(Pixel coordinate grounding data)
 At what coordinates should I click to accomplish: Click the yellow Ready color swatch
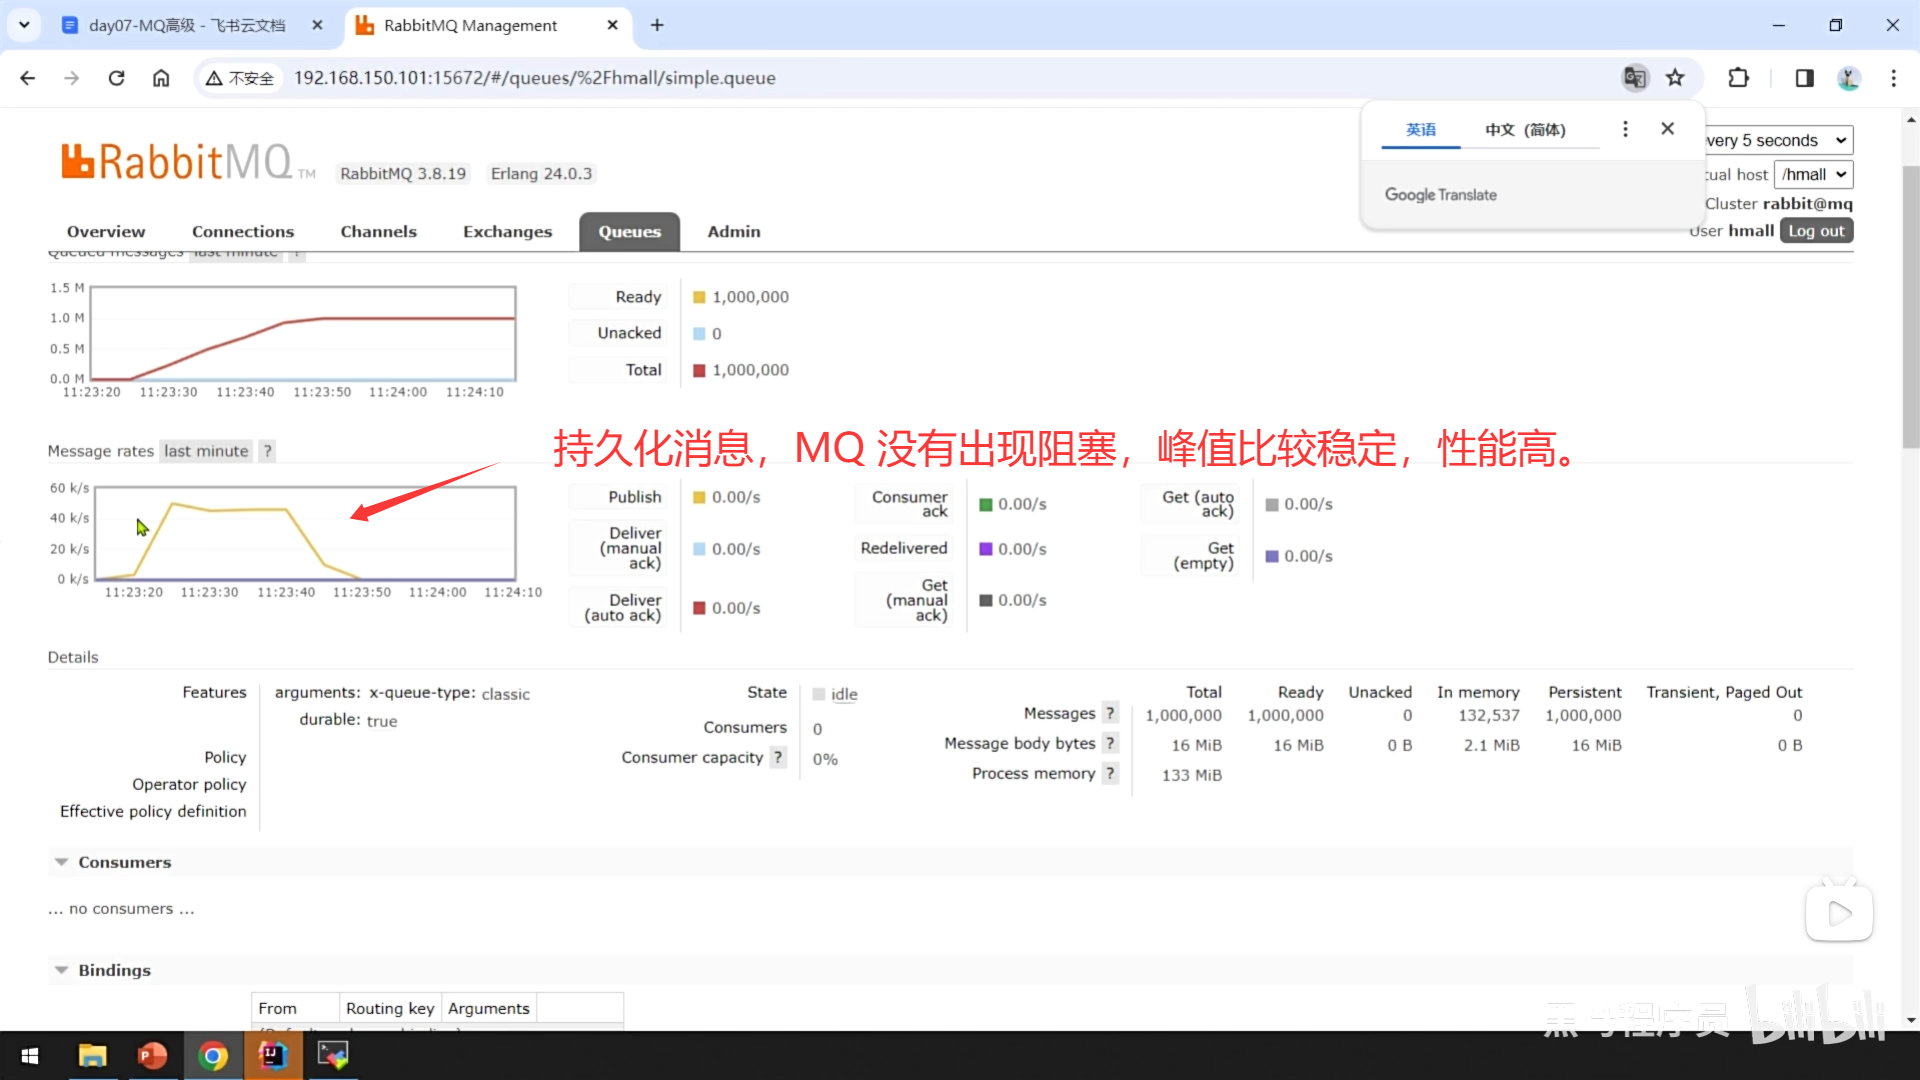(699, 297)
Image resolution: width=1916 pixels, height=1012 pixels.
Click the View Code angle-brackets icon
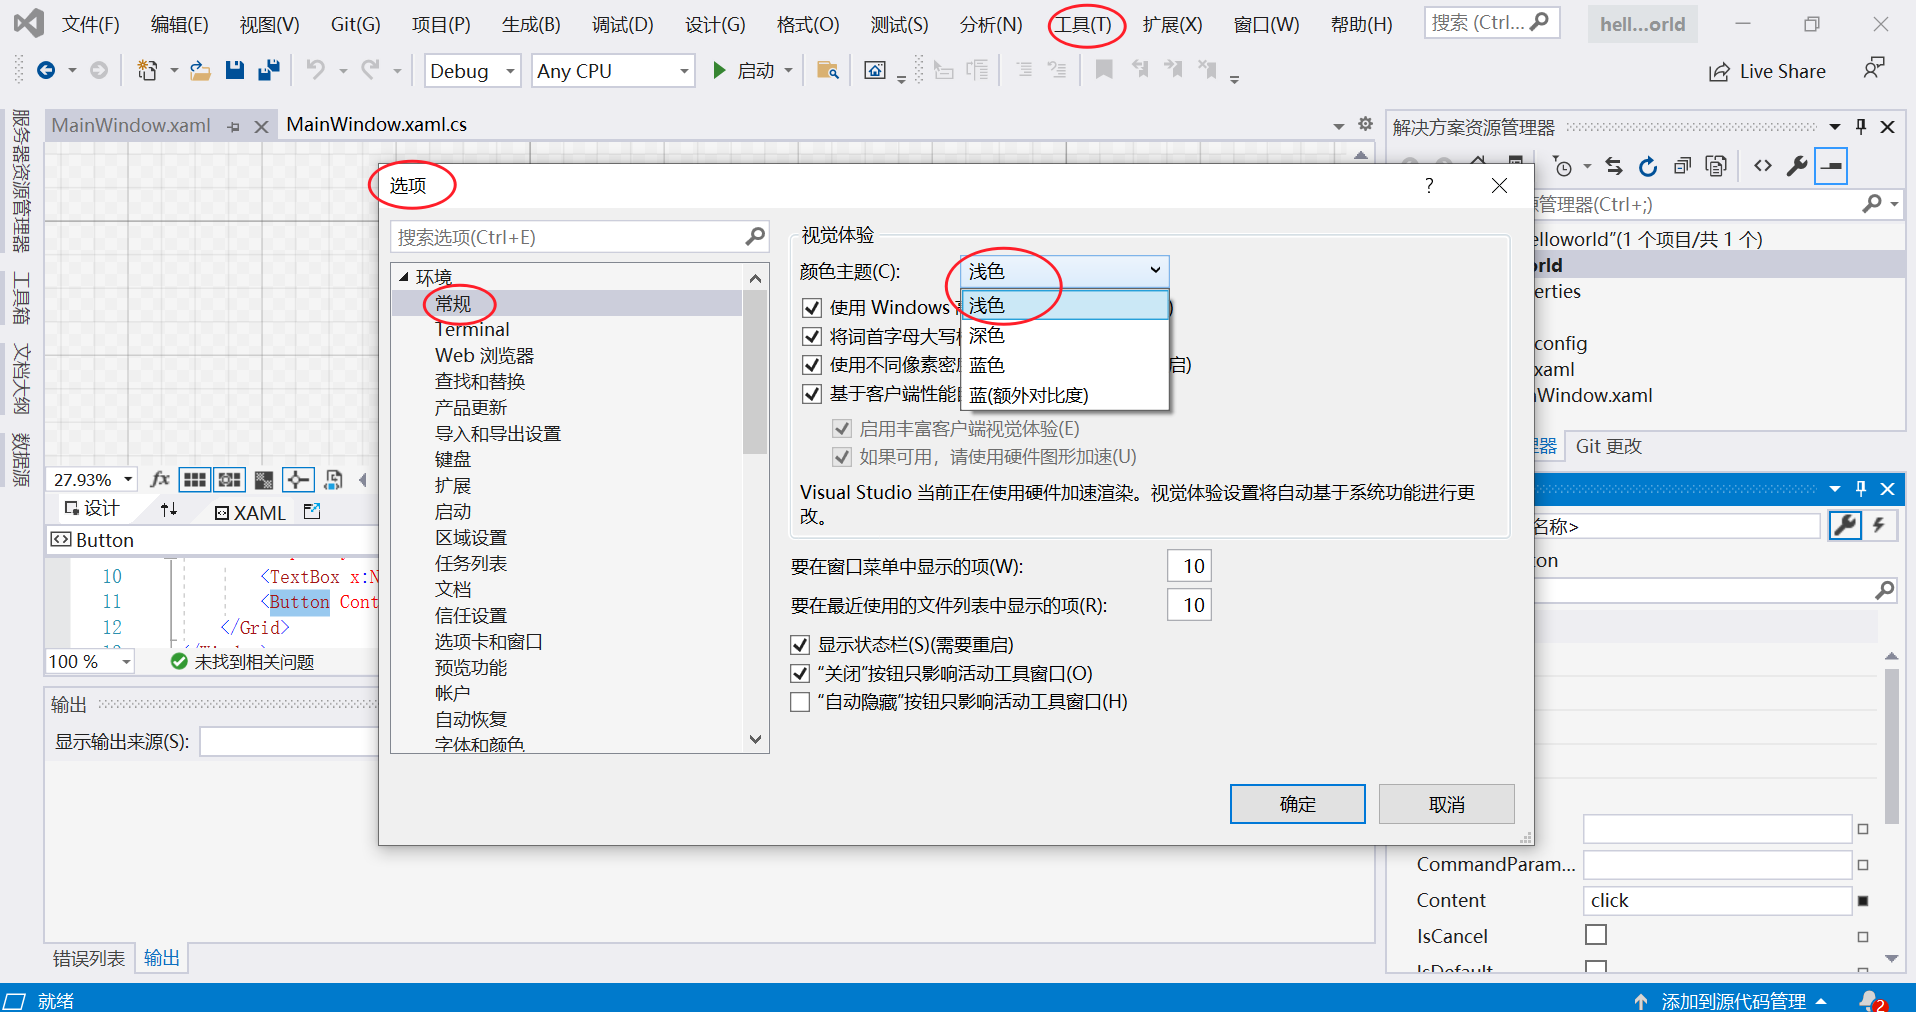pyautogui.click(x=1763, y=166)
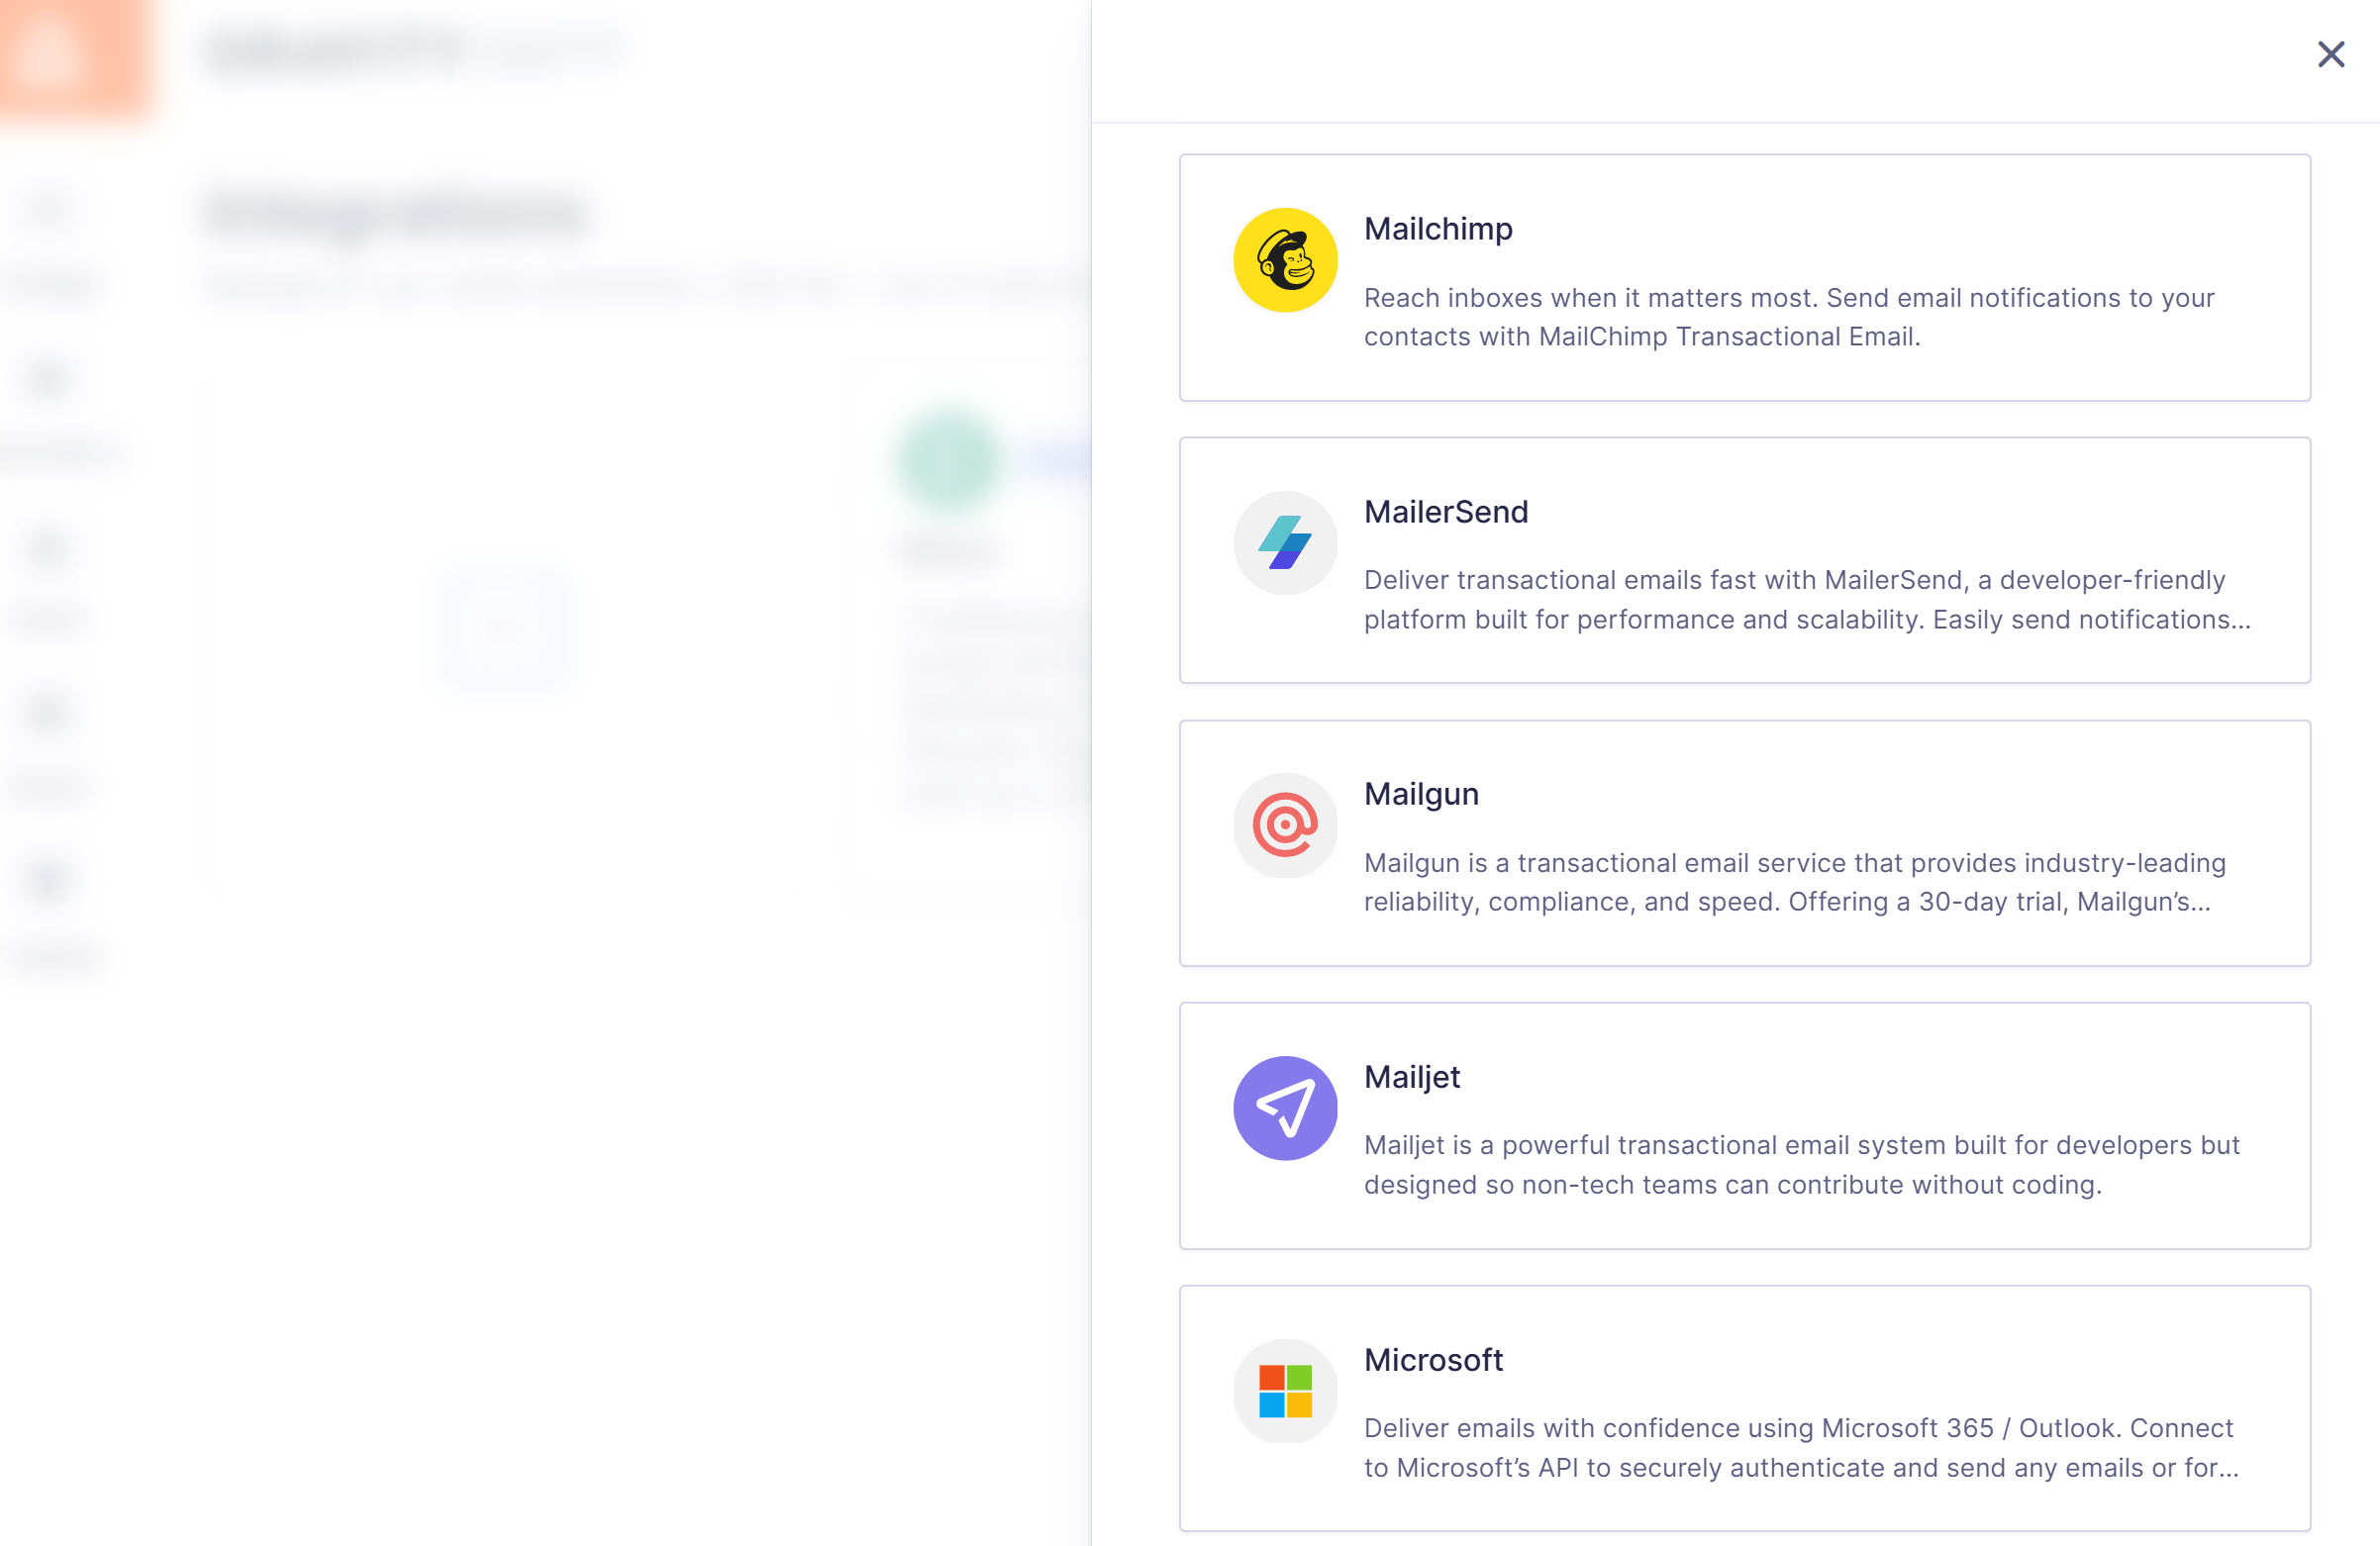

§ YOUR ASSIGNMENT
Set down the entries exactly as they appear, with every picture left out.

§ SOLVED PROBLEM
 At what coordinates should I click to accomplish: Click the yellow Ready color swatch
(699, 297)
Image resolution: width=1916 pixels, height=1012 pixels.
Click the View Code angle-brackets icon
pyautogui.click(x=1763, y=166)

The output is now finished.